So ur with ur honey and yur making out wen the phone rigns. U anser it n the vioce is “wut r u doing wit my daughter?” U tell ur girl n she say “my dad is ded”. THEN WHO WAS PHONE?

Posted in Artifacts & Objects and Beings & Entities and Dreams & Madness and Locations & Sites and Murders & Deaths and Rites & Rituals and Strange & Unknown 2 years, 5 months ago at 4:22 pm.

195 comments

195 Replies

  1. Anonymous May 20th 2008

    *facepalm*

  2. Anonymous May 22nd 2008

    And I was like, “OH…MY GAWD!”

  3. Anonymous May 22nd 2008

    WHO WAS PHONE … WHO WAS PHONE!? fucking .. Fucking, FUCKING!!!! TYPO YOU MOTHERFUCKER!!!!

  4. Anonymous May 28th 2008

    The solution is quite simple…ask him to join in.

  5. Anonymous Jun 3rd 2008

    Anon 3 lol grammar nazi.

    WHO WAS PHONE!!!1?!!1?!

  6. Buckethead Jun 10th 2008

    Why is this in every category? You want everyone to make fun of your idiotic stories?

    This really happened to me once, except her dad wasn’t dead, but I was pretty sure I was

  7. Anonymous Jun 11th 2008

    Why the HELL is this posted in EVERY CATEGORY!?

  8. meowmixkid Jun 12th 2008

    I’m sorry, but that grammer nearly killed me.

  9. You guys aren’t very bright, huh?

    As stated before, I don’t write these. If you really believe I’m the source of every creepypasta ever, I guess I’m flattered, but COME ON.

    Also, it’s in every category because I felt like putting it there. Quit whining like it somehow affects your life.

  10. WHO WAS PHONE? WHO WAS PHONE!

  11. Painfully_Beautiful1 Jun 13th 2008

    This is rather annoying.

  12. Mr Man Jun 14th 2008

    *facepalm*

  13. was you phone Jun 15th 2008

    i find this topic to be quite amusing myself the pure suspense of “who was phone” has kept me up many a night trying to figure out this breath taking mystery i aplude your work Mr. Phone

  14. meowmixkid Jun 16th 2008

    oh, sorry! but your username is WHO WAS PHONE so I kinda thought you wrote that V_V

  15. IT WAS THE MOM. lol

  16. It’s a meme.

EXERCISE DIRECTIONS: List every category that the text above says the post was filed under.

STUDY MATERIAL:

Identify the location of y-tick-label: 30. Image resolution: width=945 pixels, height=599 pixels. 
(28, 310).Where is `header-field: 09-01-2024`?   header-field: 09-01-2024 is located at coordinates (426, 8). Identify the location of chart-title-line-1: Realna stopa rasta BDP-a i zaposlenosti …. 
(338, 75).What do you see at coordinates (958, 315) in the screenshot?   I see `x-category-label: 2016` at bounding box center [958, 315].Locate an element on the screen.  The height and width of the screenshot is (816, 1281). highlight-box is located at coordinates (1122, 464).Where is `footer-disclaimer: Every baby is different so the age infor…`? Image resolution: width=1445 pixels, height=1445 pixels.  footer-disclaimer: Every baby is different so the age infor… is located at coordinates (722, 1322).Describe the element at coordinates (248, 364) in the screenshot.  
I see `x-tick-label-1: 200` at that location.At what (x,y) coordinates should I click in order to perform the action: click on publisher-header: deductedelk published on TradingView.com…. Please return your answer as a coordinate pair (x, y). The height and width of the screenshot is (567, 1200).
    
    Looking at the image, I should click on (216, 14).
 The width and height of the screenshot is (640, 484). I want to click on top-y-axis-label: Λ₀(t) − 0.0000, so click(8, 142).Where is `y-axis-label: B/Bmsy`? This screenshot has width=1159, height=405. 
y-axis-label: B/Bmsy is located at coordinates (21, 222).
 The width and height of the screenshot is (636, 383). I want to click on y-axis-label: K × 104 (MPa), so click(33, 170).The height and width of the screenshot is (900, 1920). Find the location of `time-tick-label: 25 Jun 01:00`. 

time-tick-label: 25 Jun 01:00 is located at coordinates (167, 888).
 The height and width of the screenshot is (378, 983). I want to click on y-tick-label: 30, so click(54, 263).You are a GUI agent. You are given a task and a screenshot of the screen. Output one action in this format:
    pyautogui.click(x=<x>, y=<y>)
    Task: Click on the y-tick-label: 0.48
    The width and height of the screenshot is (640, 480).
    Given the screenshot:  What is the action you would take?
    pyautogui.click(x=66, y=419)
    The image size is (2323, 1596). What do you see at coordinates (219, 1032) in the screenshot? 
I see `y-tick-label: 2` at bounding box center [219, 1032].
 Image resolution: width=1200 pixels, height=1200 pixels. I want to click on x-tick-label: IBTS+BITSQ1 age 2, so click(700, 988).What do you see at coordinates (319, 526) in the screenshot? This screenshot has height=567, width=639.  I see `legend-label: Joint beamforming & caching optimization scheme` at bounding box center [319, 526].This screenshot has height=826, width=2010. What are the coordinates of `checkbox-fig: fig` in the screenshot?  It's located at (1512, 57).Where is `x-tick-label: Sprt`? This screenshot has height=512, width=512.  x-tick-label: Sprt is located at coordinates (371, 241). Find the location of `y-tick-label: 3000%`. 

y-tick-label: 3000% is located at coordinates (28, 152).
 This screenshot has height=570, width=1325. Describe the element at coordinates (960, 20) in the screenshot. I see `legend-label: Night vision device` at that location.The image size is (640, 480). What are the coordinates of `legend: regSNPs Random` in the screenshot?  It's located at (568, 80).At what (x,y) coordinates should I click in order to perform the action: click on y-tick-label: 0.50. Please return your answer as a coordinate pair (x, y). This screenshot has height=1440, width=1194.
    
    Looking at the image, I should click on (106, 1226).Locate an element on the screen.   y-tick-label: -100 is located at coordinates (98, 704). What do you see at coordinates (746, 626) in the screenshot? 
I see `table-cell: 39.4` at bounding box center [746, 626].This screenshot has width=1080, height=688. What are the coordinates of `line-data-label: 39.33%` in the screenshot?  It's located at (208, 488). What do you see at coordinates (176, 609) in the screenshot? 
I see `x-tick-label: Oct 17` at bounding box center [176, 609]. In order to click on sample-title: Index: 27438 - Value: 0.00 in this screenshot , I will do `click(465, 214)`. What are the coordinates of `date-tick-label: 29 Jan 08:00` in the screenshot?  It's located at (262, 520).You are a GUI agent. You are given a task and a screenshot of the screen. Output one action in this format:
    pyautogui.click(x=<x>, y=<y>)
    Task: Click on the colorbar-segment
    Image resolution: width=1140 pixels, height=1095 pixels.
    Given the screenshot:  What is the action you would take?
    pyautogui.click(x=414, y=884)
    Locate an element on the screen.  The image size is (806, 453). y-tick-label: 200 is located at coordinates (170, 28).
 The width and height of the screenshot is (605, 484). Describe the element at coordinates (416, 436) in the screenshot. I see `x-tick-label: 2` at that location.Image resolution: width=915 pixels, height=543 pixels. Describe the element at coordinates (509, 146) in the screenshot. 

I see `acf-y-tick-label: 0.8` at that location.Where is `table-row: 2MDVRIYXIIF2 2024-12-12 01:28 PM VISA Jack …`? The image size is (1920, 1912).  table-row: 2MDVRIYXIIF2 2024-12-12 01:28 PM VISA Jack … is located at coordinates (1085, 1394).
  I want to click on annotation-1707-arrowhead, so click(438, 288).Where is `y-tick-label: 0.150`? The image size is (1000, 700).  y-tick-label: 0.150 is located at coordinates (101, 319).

ANSWER TO THIS EXERCISE:
Artifacts & Objects
Beings & Entities
Dreams & Madness
Locations & Sites
Murders & Deaths
Rites & Rituals
Strange & Unknown